Foi um dia, 23 de Setembro de 1979, foram dias seguintes, largos dias de amargura, de revolta, de raiva, de incompreensões, de injustiças, mas quiçá também de construção de esperanças e caminhos novos para muita gente. Certamente nenhum jornal se recordará disto, nenhum telejornal se preocupará com os factos de então, nenhuma entrevista se fará com a data e os acontecimentos. Ficarão apenas os poucos registos da época e um ou outro ulterior escrito pouco badalado.

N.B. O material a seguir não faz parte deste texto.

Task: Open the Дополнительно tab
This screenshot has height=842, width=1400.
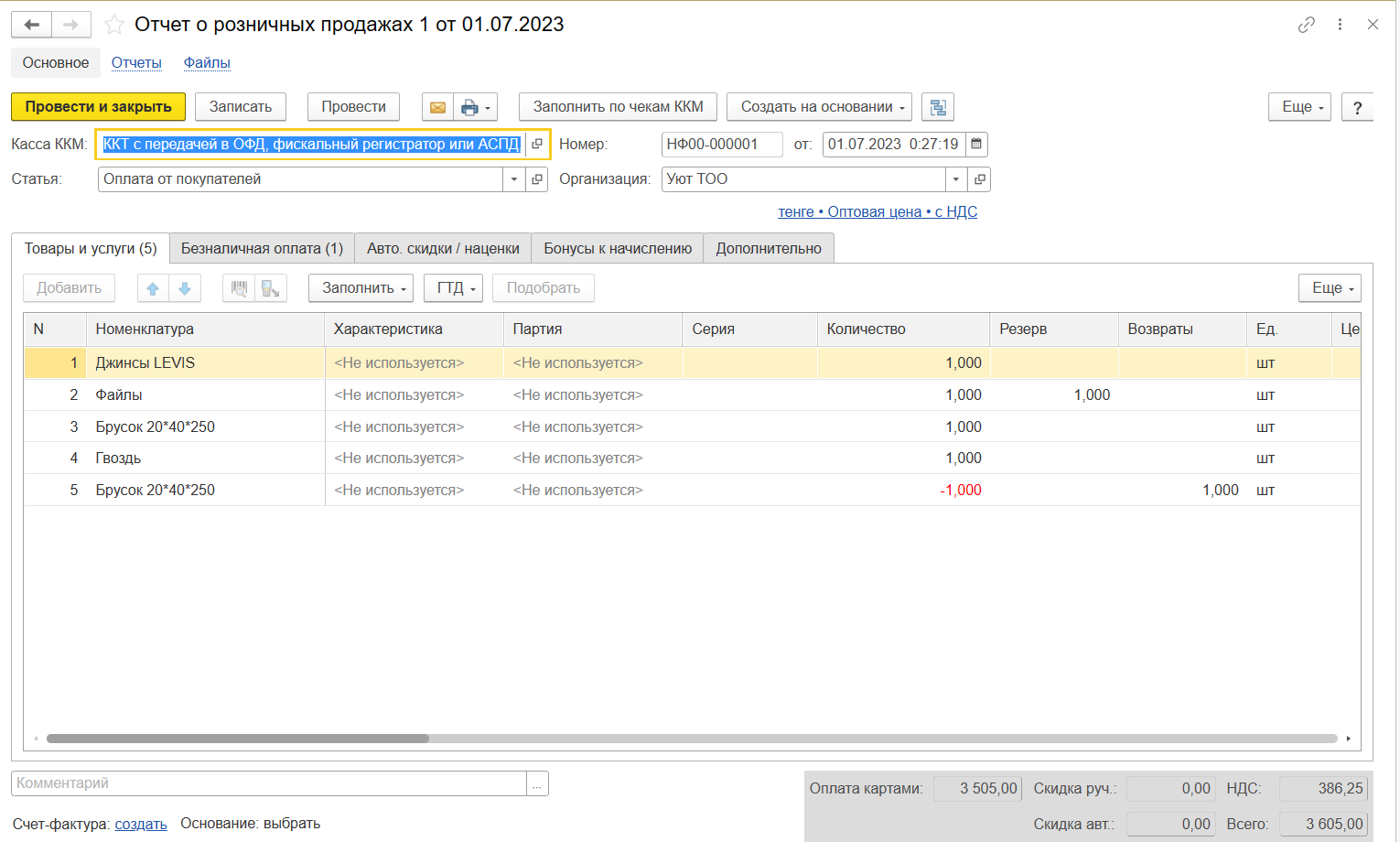Action: pyautogui.click(x=769, y=249)
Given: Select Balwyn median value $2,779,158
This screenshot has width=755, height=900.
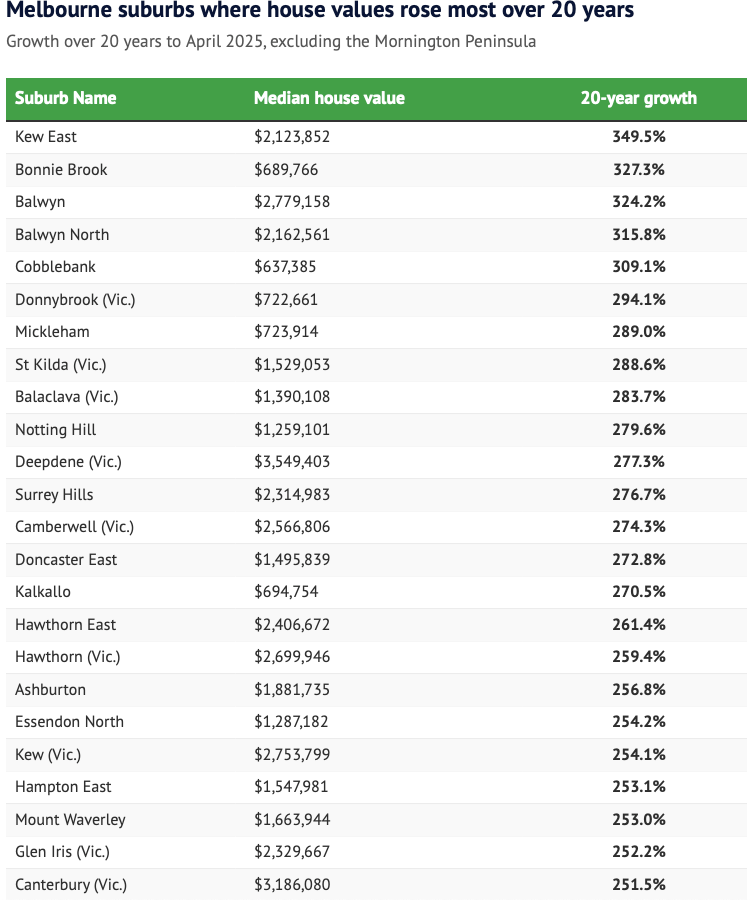Looking at the screenshot, I should 292,202.

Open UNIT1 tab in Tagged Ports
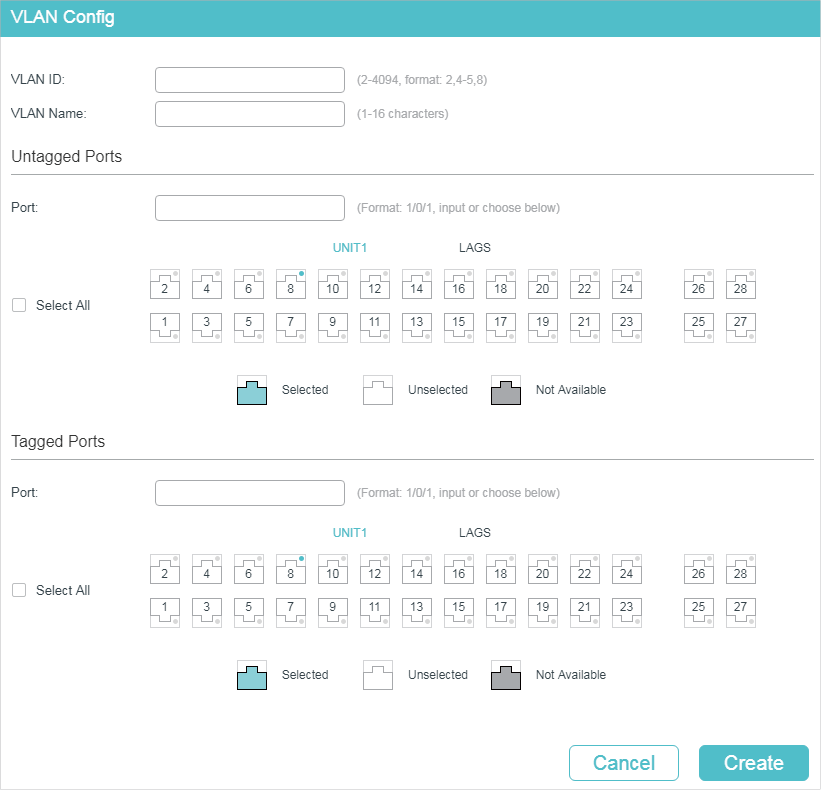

Mas eu lembro-me, devo lembrar-me, sem rancores, sem ódios, alguma mágoa seguramente. Lembro-me hoje, como me lembro muitas vezes, da morte de Cau, de cenas e comportamentos sombrios, sinistros, da heroicidade de Dave, dos «noticiários» diários ao fim da tarde na Praça, através de um megafone maroto, e do resto. Do silêncio e dos silêncios. Do medo mas também de gestos solidários e corajosos, de enorme coragem física e moral. Lembro-me de que não demorou muito tempo para que me convertesse, até hoje, aos valores da liberdade (liberdade, sempre) e da democracia.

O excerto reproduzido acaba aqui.